■ **SET EXERCISE**
Gather each line from the entries below that contains the string "sidebar". Case counts.

• • • •

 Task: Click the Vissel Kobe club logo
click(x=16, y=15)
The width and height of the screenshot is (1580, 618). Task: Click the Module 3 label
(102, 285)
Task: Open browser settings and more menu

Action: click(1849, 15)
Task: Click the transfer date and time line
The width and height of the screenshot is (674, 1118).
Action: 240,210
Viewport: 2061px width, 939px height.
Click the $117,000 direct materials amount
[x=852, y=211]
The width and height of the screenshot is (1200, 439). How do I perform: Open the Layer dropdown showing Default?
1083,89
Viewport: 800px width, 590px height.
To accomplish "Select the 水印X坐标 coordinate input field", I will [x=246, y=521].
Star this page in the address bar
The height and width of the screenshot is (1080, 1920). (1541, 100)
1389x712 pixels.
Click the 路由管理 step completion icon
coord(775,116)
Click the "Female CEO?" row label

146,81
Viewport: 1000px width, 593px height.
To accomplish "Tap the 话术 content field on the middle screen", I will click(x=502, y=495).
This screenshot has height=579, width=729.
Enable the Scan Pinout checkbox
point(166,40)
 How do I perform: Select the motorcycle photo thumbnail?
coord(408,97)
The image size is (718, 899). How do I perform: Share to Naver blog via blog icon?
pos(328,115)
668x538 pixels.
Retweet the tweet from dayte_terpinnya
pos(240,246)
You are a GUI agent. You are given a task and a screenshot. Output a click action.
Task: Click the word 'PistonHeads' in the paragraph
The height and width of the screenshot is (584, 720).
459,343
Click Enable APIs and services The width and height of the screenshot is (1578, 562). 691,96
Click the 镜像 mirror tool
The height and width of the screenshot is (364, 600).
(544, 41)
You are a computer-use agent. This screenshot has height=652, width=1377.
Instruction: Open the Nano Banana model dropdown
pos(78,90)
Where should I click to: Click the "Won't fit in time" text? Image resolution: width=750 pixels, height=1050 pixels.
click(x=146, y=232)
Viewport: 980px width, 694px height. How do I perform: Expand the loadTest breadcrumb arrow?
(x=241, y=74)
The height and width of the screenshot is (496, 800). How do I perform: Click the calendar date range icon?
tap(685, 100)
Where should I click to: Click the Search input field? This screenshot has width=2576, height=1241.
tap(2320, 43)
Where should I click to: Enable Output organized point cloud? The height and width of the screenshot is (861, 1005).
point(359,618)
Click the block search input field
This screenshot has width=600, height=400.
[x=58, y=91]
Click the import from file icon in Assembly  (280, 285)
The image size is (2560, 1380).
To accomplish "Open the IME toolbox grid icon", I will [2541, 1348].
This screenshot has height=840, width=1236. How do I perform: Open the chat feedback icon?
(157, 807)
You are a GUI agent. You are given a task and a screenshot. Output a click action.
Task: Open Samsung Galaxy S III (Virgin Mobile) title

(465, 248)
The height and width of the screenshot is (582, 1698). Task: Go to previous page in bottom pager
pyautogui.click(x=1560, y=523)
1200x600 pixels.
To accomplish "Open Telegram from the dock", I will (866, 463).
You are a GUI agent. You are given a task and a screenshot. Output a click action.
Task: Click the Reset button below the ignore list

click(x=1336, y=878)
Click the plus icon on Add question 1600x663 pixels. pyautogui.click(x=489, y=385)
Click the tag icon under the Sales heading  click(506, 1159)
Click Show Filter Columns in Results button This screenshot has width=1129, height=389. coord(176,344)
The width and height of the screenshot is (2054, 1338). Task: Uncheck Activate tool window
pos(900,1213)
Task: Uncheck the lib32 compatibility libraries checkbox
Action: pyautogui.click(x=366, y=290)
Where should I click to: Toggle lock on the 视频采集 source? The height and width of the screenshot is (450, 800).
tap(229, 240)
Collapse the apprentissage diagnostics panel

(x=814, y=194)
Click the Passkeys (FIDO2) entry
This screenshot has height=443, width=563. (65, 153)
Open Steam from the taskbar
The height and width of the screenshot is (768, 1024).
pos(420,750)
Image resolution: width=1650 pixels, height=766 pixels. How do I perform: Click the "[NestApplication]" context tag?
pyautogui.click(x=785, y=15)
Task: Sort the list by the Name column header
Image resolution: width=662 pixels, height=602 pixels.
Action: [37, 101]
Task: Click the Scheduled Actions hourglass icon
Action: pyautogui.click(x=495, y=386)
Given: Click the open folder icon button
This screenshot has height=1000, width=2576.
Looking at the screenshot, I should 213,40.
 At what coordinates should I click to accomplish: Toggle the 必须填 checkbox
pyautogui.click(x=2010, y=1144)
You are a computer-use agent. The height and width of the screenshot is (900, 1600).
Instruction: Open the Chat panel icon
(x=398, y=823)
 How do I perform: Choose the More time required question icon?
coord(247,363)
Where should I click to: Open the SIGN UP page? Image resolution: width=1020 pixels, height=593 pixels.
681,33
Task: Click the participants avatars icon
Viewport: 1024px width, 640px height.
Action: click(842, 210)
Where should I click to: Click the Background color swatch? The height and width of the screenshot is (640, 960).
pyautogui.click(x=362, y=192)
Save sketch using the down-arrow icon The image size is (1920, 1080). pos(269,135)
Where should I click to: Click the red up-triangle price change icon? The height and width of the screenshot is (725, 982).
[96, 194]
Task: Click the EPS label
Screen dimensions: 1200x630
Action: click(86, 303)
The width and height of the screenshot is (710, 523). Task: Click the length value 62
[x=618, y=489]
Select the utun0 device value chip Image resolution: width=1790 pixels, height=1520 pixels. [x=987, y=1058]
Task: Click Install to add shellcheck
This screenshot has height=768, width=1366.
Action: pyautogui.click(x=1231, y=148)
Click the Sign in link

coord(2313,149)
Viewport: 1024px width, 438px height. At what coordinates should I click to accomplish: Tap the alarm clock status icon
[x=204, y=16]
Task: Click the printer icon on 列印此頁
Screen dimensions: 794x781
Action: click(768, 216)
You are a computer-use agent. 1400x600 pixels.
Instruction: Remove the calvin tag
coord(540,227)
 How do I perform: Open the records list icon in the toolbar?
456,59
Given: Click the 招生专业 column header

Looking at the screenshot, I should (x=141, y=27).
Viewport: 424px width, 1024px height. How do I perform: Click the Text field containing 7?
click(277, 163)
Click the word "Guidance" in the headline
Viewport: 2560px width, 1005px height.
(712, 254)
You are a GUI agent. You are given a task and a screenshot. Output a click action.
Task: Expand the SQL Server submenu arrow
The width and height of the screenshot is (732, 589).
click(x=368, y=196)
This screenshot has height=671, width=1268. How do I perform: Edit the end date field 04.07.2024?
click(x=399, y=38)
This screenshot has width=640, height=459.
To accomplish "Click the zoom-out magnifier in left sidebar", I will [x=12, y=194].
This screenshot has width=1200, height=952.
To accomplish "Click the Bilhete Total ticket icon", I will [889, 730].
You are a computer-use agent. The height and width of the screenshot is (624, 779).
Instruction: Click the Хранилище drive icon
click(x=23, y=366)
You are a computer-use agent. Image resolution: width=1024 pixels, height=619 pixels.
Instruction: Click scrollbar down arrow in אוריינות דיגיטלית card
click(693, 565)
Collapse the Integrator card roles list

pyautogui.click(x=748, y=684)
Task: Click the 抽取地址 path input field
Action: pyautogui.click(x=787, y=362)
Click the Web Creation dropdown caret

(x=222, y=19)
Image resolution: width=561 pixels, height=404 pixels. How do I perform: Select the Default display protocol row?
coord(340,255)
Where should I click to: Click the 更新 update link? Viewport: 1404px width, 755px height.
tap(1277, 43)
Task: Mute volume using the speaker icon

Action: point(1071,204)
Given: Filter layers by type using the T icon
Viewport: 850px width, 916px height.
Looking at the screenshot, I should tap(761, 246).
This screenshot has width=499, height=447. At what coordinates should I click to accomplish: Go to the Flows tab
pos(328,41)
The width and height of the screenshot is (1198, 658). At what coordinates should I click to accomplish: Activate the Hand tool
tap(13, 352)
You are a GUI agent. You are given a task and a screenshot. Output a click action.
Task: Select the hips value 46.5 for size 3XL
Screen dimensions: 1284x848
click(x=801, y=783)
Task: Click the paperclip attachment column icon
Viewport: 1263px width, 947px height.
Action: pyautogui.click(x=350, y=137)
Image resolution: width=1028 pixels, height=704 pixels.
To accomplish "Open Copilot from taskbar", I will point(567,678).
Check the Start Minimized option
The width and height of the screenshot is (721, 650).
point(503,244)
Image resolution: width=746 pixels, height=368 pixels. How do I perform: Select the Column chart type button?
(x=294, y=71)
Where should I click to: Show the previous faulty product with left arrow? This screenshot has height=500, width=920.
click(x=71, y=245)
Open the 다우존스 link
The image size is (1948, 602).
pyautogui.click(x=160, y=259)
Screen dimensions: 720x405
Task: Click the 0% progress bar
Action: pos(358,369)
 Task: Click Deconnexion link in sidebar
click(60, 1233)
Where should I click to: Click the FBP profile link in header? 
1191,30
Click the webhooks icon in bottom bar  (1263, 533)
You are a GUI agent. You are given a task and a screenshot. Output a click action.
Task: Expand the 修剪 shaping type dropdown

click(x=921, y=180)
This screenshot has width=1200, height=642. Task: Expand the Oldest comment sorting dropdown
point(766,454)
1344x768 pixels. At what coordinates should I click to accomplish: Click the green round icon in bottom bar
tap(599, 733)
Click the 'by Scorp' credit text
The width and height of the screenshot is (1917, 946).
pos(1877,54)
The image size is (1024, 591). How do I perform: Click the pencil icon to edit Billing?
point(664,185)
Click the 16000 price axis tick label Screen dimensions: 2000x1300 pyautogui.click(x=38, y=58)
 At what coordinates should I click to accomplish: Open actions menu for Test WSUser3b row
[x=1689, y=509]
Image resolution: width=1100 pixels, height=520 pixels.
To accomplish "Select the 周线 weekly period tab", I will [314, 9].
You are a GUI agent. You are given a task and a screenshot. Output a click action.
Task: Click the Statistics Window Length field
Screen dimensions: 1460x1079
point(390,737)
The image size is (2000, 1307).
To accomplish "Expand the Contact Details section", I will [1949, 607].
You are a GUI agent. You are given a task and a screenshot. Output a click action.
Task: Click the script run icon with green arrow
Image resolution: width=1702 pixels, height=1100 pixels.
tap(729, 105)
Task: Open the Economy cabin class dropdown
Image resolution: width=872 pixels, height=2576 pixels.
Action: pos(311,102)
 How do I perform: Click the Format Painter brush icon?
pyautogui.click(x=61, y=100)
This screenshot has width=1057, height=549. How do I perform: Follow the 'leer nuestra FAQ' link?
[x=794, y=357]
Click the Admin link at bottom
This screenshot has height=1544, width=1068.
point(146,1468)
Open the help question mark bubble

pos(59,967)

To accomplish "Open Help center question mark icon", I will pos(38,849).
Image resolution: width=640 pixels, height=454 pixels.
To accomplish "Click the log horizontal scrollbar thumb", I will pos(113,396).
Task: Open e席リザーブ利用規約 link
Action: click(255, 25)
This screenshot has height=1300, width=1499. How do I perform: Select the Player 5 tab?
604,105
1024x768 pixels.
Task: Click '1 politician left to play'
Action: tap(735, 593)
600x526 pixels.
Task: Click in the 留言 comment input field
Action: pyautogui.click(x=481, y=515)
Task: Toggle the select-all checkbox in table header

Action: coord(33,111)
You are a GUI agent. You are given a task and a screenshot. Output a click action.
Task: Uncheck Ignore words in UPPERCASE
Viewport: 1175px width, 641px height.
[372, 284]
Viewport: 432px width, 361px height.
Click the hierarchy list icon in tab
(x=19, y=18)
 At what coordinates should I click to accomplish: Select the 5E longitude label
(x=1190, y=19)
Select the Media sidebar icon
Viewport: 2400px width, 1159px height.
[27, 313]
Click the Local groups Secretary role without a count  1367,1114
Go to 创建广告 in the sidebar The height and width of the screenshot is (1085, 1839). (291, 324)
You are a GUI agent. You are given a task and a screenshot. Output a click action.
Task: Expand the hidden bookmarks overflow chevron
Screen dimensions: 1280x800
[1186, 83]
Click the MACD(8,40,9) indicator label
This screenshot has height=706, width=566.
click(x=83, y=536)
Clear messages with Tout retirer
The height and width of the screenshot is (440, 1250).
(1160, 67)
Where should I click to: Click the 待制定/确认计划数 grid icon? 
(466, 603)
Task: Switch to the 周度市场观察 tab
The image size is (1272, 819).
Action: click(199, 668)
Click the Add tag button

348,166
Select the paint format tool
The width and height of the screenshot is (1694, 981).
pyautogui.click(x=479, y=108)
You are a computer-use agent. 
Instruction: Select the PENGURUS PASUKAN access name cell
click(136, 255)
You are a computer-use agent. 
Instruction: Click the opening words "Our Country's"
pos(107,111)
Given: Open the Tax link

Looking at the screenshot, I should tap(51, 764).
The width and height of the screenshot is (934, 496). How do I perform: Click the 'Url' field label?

• • • •

■ **EXERCISE SOLUTION**
To accomplish "Click the zoom-out magnifier in left sidebar", I will [x=12, y=194].
 Task: Click Deconnexion link in sidebar
Select the Media sidebar icon
Go to 创建广告 in the sidebar The height and width of the screenshot is (1085, 1839). (291, 324)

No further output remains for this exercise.